In the really live issues of our civilization we seem to be far from having gained the detachment that we have so largely achieved in the field of religion.”
“[T]he institution that human cultures build up upon the hints presented by the environment or by man's physical necessities do not keep as close to the original impulse as we easily imagine. These hints are, in reality, mere rough sketches, a list of bare facts. [...] Warfare is not the expression of the instinct of pugnacity. Man's pugnacity is so small a hint in the human equipment that it may not be given any expression in inter-tribal relation. [...] Pugnacity is no more than the touch to the ball of custom, a touch also that may be withheld.”
- Date of birth: June 05, 1887
- Died: June 17, 1948
- Born: in New York City, The United States.
- Description: Ruth Fulton Benedict (June 5, 1887 – September 17, 1948) was an American anthropologist and folklorist.
She was born in New York City, attended Vassar College and graduated in 1909. She entered graduate studies at Columbia University in 1919, where she studied under Franz Boas. She received her Ph.D and joined the faculty in 1923. Margaret Mead, with whom she may have shared a romantic relationship, and Marvin Opler were among her students and colleagues.
Franz Boas, her teacher and mentor, has been called the father of American anthropology and his teachings and point of view are clearly evident in Benedict's work. Ruth Benedict was affected by the passionate humanism of Boas, her mentor, and continued it in her research and writing.
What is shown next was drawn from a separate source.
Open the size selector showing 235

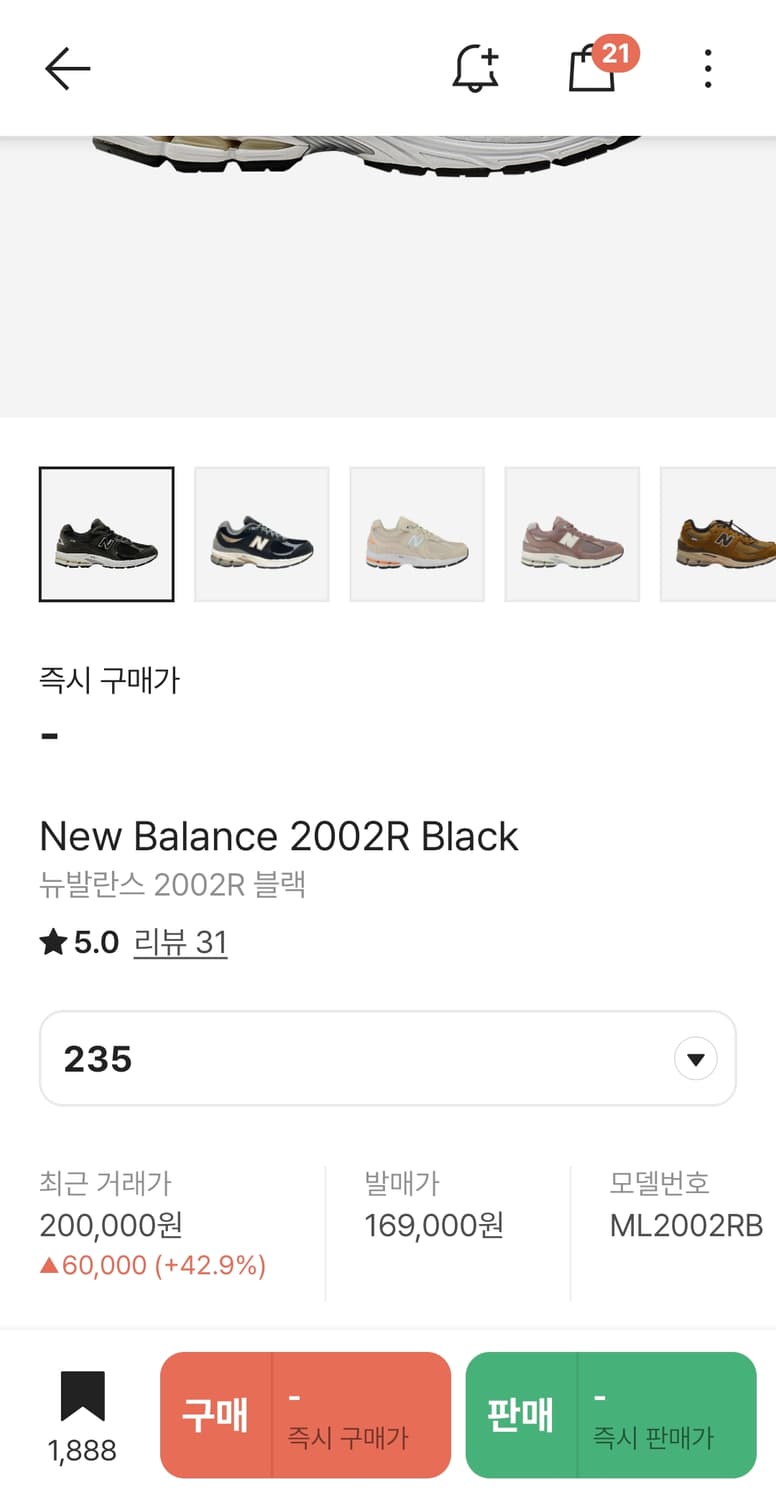[x=388, y=1058]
Benedict held the post of President of the American Anthropological Association and was also a prominent member of the American Folklore Society. She became the first woman to be recognized as a prominent leader of a learned profession. She can be viewed as a transitional figure in her field, redirecting both anthropology and folklore away from the limited confines of culture-trait diffusion studies and towards theories of performance as integral to the interpretation of culture. She studied the relationships between personality, art, language and culture, insisting that no trait existed in isolation or self-sufficiency, a theory which she championed in her 1934 Patterns of Culture.